RECORDS PROVIDED:
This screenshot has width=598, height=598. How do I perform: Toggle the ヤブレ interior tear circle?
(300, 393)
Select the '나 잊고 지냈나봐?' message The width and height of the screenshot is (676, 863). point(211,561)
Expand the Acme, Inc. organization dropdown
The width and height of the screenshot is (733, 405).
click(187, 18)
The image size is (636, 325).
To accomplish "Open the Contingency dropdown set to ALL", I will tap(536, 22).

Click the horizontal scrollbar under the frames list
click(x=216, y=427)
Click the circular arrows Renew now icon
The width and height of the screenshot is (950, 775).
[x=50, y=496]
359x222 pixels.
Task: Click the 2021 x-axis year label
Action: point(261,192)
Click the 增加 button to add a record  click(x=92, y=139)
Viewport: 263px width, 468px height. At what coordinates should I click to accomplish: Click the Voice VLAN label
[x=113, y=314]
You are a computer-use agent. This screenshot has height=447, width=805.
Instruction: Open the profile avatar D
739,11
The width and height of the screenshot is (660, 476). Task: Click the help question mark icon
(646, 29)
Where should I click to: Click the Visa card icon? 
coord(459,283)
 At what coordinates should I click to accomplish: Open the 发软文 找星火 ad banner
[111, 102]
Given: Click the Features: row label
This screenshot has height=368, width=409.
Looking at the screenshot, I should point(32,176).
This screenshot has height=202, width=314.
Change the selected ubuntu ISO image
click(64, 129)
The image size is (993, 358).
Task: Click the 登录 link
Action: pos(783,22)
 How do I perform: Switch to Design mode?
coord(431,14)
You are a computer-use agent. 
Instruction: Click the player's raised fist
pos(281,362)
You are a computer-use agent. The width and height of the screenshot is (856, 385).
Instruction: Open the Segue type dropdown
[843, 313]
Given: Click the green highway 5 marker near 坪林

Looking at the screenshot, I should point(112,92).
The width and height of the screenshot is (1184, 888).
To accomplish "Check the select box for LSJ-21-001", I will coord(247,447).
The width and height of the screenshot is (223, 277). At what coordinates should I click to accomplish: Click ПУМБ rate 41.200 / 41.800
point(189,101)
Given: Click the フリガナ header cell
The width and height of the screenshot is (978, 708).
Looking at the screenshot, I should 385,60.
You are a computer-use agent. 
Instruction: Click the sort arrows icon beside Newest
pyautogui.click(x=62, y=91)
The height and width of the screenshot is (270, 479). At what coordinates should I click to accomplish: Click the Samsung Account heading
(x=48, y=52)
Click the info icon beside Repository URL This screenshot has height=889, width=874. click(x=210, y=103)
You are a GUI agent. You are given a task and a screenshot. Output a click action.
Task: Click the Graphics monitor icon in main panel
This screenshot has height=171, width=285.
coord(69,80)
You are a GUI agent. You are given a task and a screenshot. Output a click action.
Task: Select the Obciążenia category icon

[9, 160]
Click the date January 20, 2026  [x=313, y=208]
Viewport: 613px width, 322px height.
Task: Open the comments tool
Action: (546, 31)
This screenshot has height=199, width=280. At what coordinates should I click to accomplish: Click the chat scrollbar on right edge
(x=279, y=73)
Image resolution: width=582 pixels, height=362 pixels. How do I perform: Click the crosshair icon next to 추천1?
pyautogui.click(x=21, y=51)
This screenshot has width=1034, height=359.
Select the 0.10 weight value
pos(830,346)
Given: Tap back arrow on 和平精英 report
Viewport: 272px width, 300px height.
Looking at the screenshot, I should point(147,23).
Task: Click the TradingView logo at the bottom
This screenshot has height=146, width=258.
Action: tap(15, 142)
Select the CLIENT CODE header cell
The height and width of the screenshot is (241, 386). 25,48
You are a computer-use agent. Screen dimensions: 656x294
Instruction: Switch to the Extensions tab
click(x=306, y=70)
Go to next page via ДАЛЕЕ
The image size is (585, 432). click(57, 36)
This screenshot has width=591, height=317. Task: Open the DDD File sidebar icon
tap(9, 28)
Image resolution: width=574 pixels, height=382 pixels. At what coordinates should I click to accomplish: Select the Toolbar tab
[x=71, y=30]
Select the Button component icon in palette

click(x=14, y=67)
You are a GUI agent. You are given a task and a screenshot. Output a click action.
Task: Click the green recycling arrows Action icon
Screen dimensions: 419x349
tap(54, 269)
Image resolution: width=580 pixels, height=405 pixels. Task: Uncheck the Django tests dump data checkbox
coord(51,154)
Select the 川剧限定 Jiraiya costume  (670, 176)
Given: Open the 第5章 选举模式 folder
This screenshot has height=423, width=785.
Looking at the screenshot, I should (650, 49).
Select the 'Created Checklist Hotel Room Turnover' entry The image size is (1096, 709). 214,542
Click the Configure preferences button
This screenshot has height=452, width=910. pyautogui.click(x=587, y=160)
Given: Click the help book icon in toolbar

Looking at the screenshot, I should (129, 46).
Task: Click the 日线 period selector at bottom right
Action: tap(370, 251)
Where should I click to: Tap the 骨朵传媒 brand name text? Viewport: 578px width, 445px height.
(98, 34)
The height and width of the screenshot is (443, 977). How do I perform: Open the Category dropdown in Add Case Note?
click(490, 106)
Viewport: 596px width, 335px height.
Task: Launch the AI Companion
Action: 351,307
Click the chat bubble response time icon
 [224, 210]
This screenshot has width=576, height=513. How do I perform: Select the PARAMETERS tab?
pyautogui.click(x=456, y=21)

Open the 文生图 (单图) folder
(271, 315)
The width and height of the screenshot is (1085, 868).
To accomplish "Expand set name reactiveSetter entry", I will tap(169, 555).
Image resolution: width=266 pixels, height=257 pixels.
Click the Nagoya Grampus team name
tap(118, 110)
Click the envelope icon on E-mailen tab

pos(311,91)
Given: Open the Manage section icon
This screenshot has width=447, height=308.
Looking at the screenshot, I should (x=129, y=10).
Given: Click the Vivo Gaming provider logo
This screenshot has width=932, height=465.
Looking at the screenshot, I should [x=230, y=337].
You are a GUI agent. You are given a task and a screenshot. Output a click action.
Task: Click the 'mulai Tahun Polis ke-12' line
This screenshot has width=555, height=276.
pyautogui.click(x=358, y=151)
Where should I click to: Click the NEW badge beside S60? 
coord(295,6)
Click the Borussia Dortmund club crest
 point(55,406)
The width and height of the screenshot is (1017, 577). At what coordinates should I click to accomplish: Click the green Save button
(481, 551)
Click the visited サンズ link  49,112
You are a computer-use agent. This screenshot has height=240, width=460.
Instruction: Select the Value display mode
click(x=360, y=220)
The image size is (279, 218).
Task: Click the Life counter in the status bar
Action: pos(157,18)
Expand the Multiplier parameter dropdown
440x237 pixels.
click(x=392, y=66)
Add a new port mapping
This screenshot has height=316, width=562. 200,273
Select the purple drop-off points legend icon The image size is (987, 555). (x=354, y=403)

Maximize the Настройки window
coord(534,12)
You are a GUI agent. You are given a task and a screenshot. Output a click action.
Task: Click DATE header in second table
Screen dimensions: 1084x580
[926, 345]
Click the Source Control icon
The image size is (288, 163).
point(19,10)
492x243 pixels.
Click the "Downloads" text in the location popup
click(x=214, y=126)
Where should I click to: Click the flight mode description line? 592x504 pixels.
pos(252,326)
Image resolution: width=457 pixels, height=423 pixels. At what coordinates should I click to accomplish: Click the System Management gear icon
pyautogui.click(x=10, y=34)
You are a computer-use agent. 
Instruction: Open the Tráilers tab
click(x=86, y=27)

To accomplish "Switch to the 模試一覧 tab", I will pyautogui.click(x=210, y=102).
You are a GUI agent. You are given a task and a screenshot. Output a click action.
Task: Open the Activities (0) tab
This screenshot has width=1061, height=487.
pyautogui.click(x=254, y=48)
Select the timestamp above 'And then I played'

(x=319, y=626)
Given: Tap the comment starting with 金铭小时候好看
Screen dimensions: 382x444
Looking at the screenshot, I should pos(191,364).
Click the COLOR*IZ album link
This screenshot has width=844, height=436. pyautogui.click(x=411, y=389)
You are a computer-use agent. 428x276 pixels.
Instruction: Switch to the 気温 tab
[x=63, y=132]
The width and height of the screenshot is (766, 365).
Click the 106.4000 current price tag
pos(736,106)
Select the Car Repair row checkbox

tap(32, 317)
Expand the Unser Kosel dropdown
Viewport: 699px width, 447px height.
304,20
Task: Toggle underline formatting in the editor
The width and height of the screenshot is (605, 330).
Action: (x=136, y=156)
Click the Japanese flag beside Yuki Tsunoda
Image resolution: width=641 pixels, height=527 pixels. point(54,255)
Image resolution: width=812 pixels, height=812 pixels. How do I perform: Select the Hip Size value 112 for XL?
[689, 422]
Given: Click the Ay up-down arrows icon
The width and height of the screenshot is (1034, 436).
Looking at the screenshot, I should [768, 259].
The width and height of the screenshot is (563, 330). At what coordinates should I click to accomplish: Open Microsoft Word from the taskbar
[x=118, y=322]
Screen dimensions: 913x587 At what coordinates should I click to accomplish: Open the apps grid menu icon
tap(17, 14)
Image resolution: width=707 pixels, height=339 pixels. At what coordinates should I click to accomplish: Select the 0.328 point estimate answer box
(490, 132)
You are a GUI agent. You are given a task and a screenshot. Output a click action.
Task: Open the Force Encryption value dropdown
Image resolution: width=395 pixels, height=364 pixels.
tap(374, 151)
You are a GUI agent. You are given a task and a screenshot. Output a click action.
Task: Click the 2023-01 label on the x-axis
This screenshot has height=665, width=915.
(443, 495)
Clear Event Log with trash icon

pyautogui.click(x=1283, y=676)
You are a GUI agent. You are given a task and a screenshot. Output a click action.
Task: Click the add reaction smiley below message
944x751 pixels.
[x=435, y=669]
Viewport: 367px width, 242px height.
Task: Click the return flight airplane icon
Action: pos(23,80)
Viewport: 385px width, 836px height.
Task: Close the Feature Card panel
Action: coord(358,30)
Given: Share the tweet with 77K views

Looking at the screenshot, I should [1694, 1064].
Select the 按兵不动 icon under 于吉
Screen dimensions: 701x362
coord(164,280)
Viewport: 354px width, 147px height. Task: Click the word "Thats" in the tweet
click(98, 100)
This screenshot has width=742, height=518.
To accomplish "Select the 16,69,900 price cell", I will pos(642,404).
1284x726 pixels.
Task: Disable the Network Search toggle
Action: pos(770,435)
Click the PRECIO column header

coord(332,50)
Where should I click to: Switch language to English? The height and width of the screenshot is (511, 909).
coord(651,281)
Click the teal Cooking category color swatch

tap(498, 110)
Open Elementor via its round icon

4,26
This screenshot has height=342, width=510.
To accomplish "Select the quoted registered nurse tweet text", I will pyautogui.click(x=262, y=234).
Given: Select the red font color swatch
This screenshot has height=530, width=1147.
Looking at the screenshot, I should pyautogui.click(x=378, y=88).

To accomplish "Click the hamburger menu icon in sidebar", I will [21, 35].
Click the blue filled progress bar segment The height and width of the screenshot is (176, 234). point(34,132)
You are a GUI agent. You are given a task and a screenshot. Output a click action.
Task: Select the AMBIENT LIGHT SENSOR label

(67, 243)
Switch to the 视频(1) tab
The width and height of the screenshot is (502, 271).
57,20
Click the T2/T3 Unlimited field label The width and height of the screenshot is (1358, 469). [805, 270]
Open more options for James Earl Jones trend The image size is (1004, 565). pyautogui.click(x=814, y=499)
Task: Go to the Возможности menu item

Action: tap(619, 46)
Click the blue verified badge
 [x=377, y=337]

ASSIGNMENT: If a line in the data holds the string "computer", copy that line.

EXERCISE ANSWER:
You are a computer-use agent. This screenshot has height=447, width=805.
You are a computer-use agent. 
You are a computer-use agent. The width and height of the screenshot is (856, 385).
You are a computer-use agent. 
You are a computer-use agent. Screen dimensions: 656x294
You are a computer-use agent. This screenshot has height=240, width=460.
You are a computer-use agent. 
You are a computer-use agent. 428x276 pixels.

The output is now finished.